May, 2006. As I lay on the couch in our rented house in the horrible West Valley in Los Angeles, my head swaddled in giant bandages, fifty-seven stitches running diagonally from the right side of my forehead, down through my eye to my chin, and half of my right ear sewn back on, all that manages to break through the floating sea of painkiller purgatory is, “What are we going to do now? What are we going to do?”
My husband Tomas and I had been struggling to make ends meet, our most dismal time in Los Angeles was just having to live in the flat, hot smog of the Valley, far away from our few friends, rents ridiculously high, jobs drying up, and now me, incapacitated on the couch.
I picked up “Not By Accident” again during my recuperation, reading it paragraph by paragraph, in between the twilight doze of painkillers. There is one line, God touches us with a feather to get our attention. Then, if we don’t listen, he starts throwing bricks.
Samantha Dunn, in her accident, nearly loses her life, and comes perilously close to being an amputee. As I read, I am thinking about her “Brick” and this, my own “Brick” – what is it telling me?
My dear friend Bob Madigan asks me, “Why the hell are you two staying in Los Angeles?”
I yell at him, “Do you think we want to be here anymore? We are over it, we want out, but we are fucking trapped here!”

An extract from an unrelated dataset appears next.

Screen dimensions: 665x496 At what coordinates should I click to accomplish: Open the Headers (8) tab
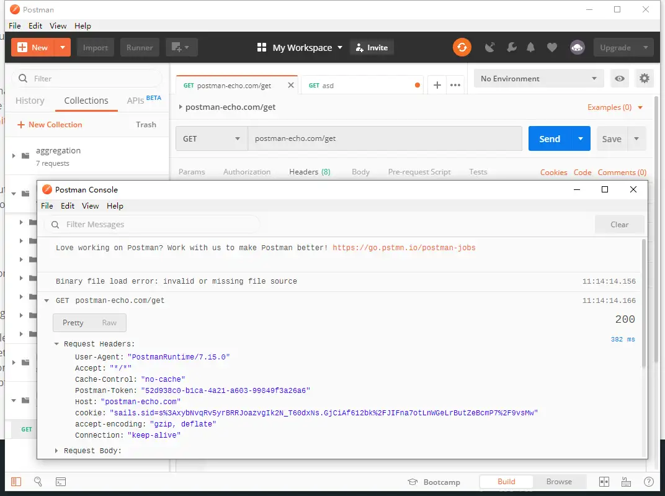click(310, 172)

Dunn’s accident profoundly changes her life, as does mine.
It takes two years, but I finally receive my settlement from the angry, speeding, yelling-on-cell-phone asshole who ran a red light and slammed my car so hard the muffler was found two blocks down the street. My fantasies of laying in wait and beating his face to a pulp in the dead of night are replaced with the reality we can blow this shit hole Right. Now.
We pack up and leave Los Angeles for good, choosing to live in Pittsburgh. Tomas had grown up an hour and a half north of Pittsburgh, and his whole family was still there. My father had died six years before and Tomas had been with me every step of the way, from receiving the news to the years of grief which still stab me to this day.
He realized his own parents were getting along in years, and we wanted to be close to them. I wanted to give him the rock solid, unwavering support when it was his turn to go through losing a parent that he had given me.
What, you must be asking, at this point, happened last night? Get on with it.
Okay, here we are.
A month ago, I pulled “Not By Accident” from my bookshelf yet again, two and a half years living in Pittsburgh, happier than I ever though I could ever be in this life. I wanted to visit my old friends Samantha and Harley, read it from a new perspective.
I wanted more, and finally, finally I ordered “Faith In Carlos Gomez – A memoir of Salsa, Sex and Salvation”. I was itching to dive into Dunn’s own Part Two, where we pick up seven years after her accident.
She is walking just fine, although she is a self described klutz with a titanium rod in her calf, but for all the wrong reasons she decides she wants to learn how to Salsa dance.
Written in her wonderfully unique voice, this book is very different from “Not By Accident”. She can move again, and the pace of her life is not the pace of her life when bedridden. We open up in familiar territory, she is abandoning work to go ride Harley. Excellent, we are off and running.
This is fun, a beautifully crafted romp through the Los Angeles Salsa scene, a scene I was involved with when I was in my mid twenties, working at my best friend’s restaurant and nightclub “Miami Spice”.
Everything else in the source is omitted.